La Chronique de Raakedo (“raakedo” signifie en gourounsi, “autrement dit”) est une analyse d’Amon Bazongo, étudiant burkinabè à Taïwan. L’économie et l’expérience des tigres d’Asie sur les questions de développement passeront régulièrement sous sa loupe, avec évidemment, le Burkina Faso en toile de fond.


Le Burkina Faso n’est pas un pays francophone. Voici une affirmation qui peut choquer plus d’un, je l’avoue. Et pourtant, le Burkina n’est bel et bien pas un pays francophone. Dire le contraire, ce serait éliminer la majorité de la population burkinabè, n’offrir aucun outil a cette majorité pour leur permettre de contribuer à la construction d’une société moderne et faciliter avec joie la disparition de nos langues locales.

Le Français au Burkina Faso

Selon une publication de l’Institut National de la Statistique et de la Démographie(INSD), en 2006 la langue française se trouvait en 13ème position dans le classement des langues parlées au Burkina Faso. En tête du classement, on avait le moore parle par 45% de la population, le fulfulde par 8%, le gulmancema par 5%, le dioula par 4%.

Prenons un exemple très simple pour montrer à quel point cette affaire de langue est importante. L’activité économique d’une grande partie de la population urbaine est informelle.

Ces opérateurs économiques contribuent pour beaucoup à l’économie nationale, mais comme la plupart d’entre eux n’ont pas le français comme première langue, leurs contributions au PIB est soit ignorées, soit pas suffisamment considérées. Ce qui veut dire que le calcul de la richesse du pays est simplement faux. En plus de cela, on sait bien que le Burkina a une économie majoritairement agricole.

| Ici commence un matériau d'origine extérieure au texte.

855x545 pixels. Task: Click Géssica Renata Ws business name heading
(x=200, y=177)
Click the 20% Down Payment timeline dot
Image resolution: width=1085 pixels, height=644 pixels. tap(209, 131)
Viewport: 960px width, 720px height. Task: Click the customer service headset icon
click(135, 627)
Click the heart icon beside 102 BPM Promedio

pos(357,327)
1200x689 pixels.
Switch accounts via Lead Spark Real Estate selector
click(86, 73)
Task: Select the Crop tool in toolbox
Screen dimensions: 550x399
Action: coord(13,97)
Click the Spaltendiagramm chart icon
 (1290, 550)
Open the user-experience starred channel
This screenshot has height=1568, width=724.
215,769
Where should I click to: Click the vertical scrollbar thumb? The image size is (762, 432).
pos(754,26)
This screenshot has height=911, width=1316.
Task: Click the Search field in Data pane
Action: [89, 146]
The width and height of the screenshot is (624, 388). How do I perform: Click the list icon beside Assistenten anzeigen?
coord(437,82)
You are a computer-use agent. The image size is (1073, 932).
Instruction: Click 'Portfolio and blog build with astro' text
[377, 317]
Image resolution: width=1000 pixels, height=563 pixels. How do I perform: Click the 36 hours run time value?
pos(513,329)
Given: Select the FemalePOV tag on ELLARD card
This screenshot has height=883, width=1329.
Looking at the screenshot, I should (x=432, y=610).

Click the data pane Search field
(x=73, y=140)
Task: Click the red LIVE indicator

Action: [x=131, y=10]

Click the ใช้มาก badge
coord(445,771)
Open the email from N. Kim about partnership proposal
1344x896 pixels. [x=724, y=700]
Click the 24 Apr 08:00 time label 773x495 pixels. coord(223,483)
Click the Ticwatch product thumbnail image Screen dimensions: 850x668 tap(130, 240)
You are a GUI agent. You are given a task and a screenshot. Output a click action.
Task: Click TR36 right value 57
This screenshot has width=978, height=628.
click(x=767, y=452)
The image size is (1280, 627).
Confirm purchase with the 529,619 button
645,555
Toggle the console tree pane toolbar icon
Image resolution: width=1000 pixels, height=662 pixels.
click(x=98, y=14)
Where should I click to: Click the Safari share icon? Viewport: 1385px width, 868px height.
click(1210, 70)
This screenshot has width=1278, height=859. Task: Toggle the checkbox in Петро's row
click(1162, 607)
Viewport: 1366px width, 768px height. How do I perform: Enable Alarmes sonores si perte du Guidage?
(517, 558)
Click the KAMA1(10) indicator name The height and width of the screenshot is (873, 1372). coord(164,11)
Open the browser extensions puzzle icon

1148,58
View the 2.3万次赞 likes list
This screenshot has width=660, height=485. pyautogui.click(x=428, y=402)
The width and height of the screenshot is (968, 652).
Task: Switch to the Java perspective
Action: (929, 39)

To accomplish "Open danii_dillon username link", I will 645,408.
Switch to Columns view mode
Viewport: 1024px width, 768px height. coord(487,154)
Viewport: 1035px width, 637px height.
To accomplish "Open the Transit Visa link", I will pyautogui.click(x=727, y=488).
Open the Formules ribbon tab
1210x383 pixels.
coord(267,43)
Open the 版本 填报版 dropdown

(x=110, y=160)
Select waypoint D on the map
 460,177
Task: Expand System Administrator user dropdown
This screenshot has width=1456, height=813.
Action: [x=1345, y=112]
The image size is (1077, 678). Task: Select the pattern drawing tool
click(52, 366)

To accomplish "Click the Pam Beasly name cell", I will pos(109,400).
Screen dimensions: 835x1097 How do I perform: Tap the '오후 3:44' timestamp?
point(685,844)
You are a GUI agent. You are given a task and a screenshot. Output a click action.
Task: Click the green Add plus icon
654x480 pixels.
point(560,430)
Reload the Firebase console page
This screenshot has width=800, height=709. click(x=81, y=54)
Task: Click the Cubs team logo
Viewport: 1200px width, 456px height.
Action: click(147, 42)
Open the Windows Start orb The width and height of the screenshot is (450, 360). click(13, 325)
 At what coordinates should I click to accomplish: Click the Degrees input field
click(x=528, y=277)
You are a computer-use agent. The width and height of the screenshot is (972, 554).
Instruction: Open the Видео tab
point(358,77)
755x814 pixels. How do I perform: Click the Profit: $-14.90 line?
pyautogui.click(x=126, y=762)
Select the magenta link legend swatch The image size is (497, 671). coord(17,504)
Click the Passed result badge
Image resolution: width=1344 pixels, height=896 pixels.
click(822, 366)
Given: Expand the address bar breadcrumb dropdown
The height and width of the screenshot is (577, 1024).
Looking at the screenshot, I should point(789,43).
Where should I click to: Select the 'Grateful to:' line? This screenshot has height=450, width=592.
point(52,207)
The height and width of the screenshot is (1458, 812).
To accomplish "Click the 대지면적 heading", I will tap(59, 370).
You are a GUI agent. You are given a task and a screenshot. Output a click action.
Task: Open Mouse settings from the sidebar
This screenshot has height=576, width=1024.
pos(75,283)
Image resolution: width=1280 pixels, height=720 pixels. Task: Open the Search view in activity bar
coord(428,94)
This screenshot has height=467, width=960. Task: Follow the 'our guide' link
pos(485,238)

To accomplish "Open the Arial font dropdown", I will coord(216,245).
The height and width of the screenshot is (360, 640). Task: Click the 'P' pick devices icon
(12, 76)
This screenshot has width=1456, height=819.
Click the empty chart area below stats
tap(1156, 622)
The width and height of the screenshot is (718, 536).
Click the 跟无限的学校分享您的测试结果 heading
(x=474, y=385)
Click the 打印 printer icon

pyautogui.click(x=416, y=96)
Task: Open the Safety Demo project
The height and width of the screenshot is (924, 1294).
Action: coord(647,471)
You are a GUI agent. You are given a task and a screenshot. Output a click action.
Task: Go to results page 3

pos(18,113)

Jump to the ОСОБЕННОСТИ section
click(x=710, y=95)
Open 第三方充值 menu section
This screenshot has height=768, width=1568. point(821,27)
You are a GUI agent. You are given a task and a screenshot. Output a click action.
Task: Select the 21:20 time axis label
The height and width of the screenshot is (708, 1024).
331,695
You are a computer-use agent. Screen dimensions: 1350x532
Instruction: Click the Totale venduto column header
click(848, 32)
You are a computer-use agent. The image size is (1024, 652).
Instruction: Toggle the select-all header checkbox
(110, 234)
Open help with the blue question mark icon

Mais qui sont ceux qui exercent cette activité ?  Certainement pas des gens qui s’expriment dans la langue de Molière. Dans le domaine du Droit, comment voulez-vous qu’un individu qui a pour première langue le gulmancema, comprenne la constitution du Burkina Faso ? Pourquoi aller si loin … qu’il comprenne ne serait-ce qu’un acte de naissance ? L’alphabétisation sert a quoi si les documents administratifs par exemple, sont tous en francais ?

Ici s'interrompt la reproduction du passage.